## [Extract]

=== Section Start ===

Attackers are now using more “interesting” platforms and methods to gain access to our networks, especially with cloud platforms. OneDrive, OneNote, SharePoint, and Sharefile can all host malicious files. Google and Amazon Web Services (AWS) also can host malicious sites. Repositories such as GitHub have recently been used to launch ransomware attacks.
Sites like these appeal to attackers because we trust them and tend to be less paranoid about the links they deliver. Until recently it took a long time to remove malicious files from these locations. In the last few weeks, Microsoft has removed Office 365 locations from the top 15 malware sites as noted on URLHaus.
Can you block such locations without causing issues with business needs at the firm? Some employees should have no need to go to certain sites, but others will have these needs. Depending on your organization you may wish to set up your browsing protections such that only specific websites needed for business are allowed for browsing. Others may need to set up a nuanced approach whereby only some users are allowed to have full access for internet locations and others are more restricted.
Network administrators cannot blindly block Microsoft 365, Google or AWS locations as businesses depend on them, but you should ensure that there are no exclusions or exceptions in your antivirus platforms or your firewall/unified threat management solutions that would lessen the ability to protect your network.
Setting up alerts for disabled antivirus software
Attackers will often try to disable your antivirus software to avoid detection. If a local administrator account is compromised or the attacker has used vulnerabilities to gain access in your network, they can then silently disable Defender. You should review your configurations to determine if you would be alerted if antivirus protection were disabled.

=== Section End ===

## [Study material]

=== Section Start ===

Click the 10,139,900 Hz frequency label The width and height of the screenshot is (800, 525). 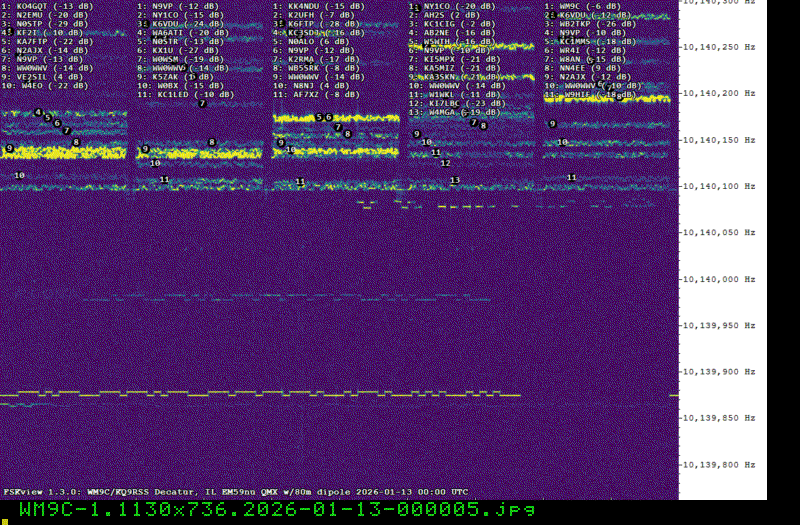pos(722,372)
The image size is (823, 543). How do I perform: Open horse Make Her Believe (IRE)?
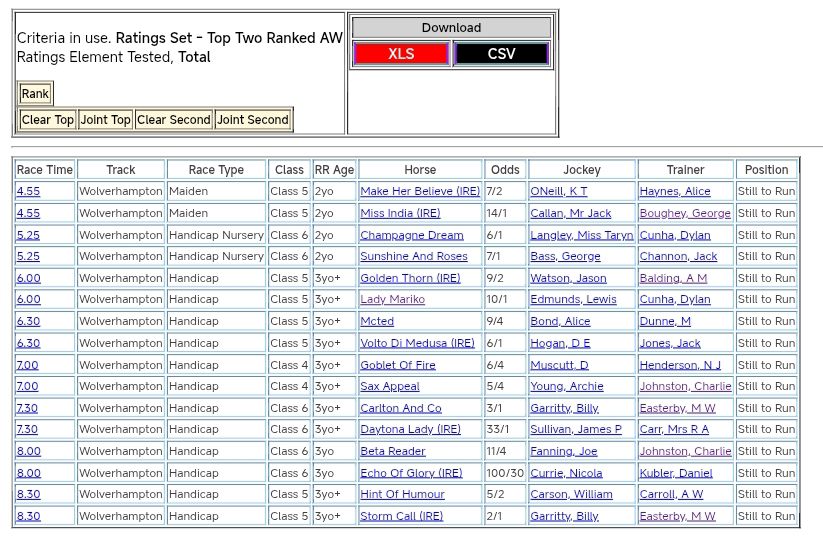pyautogui.click(x=420, y=191)
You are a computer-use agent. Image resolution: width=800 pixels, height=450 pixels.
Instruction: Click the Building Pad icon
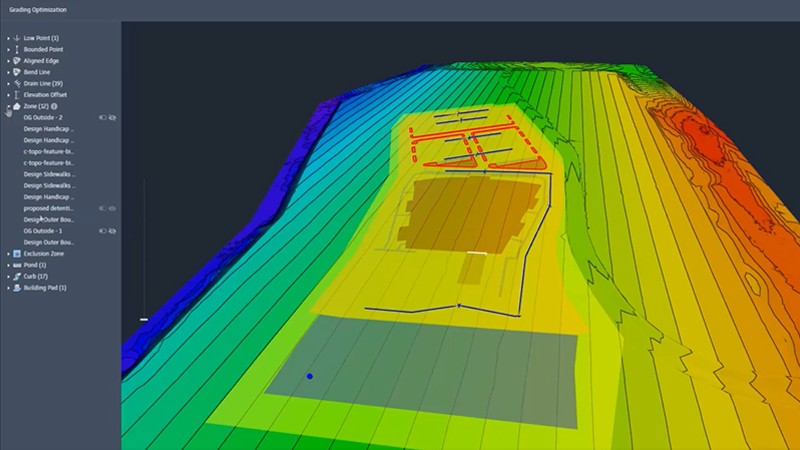[x=17, y=287]
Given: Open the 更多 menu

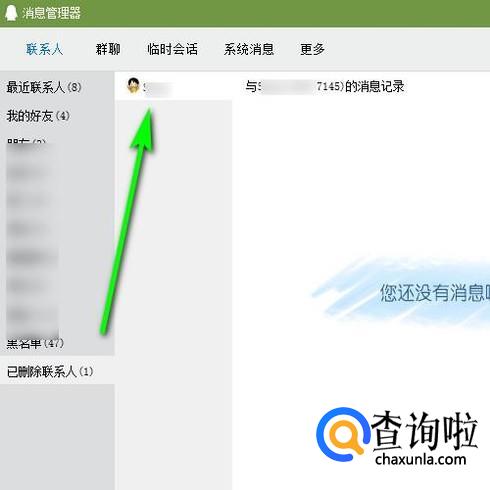Looking at the screenshot, I should (x=312, y=49).
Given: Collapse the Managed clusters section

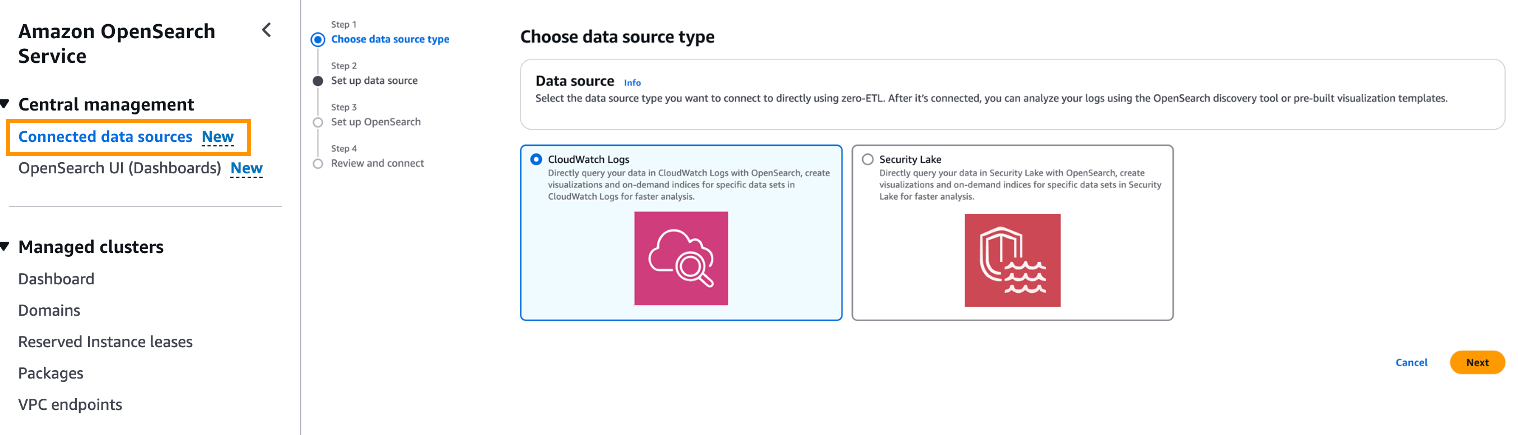Looking at the screenshot, I should point(6,247).

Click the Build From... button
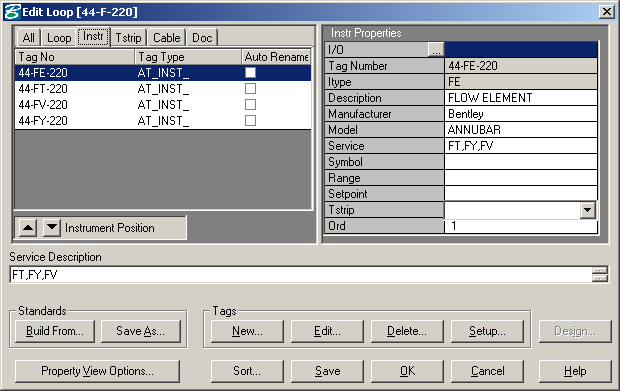point(55,331)
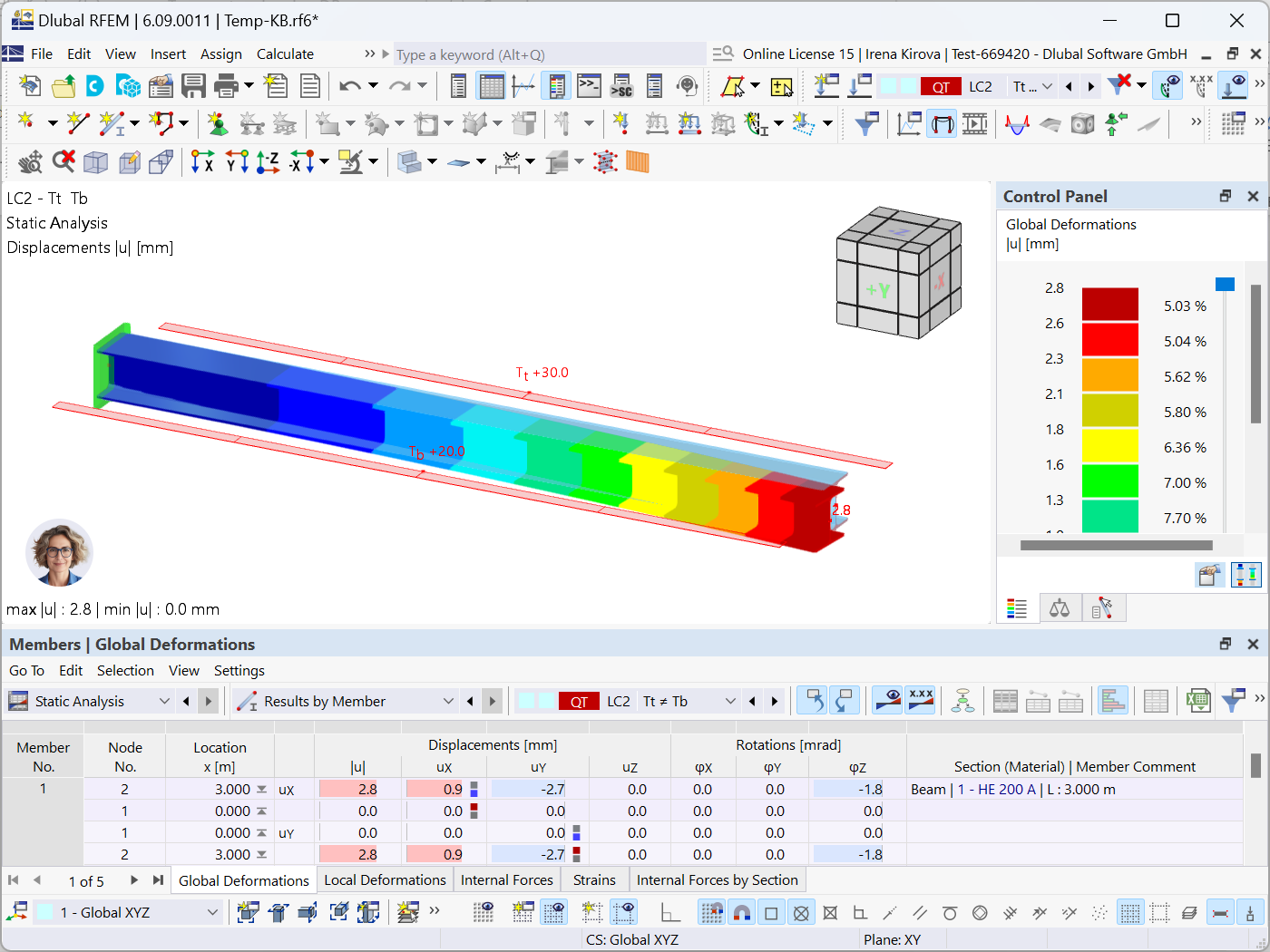Click Go To in the results table menu
Screen dimensions: 1270x952
[x=26, y=670]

=== Section End ===

## [Exercise instructions]
a - Reproduce the cloud security text starting at "Sites like these" and ending at "are more restricted.".
b - Turn the paragraph of the cloud security text that opens with "Can you block such locations" into a short list of its main points.
The rows are not needed here.

## [Expected results]
a -
Sites like these appeal to attackers because we trust them and tend to be less paranoid about the links they deliver. Until recently it took a long time to remove malicious files from these locations. In the last few weeks, Microsoft has removed Office 365 locations from the top 15 malware sites as noted on URLHaus.
Can you block such locations without causing issues with business needs at the firm? Some employees should have no need to go to certain sites, but others will have these needs. Depending on your organization you may wish to set up your browsing protections such that only specific websites needed for business are allowed for browsing. Others may need to set up a nuanced approach whereby only some users are allowed to have full access for internet locations and others are more restricted.

b -
- Blocking such locations can conflict with business needs at the firm.
- Some employees have no need for certain sites, while others do.
- Some organizations may allow browsing only to specific websites needed for business.
- Others may take a nuanced approach, giving some users full internet access and restricting others.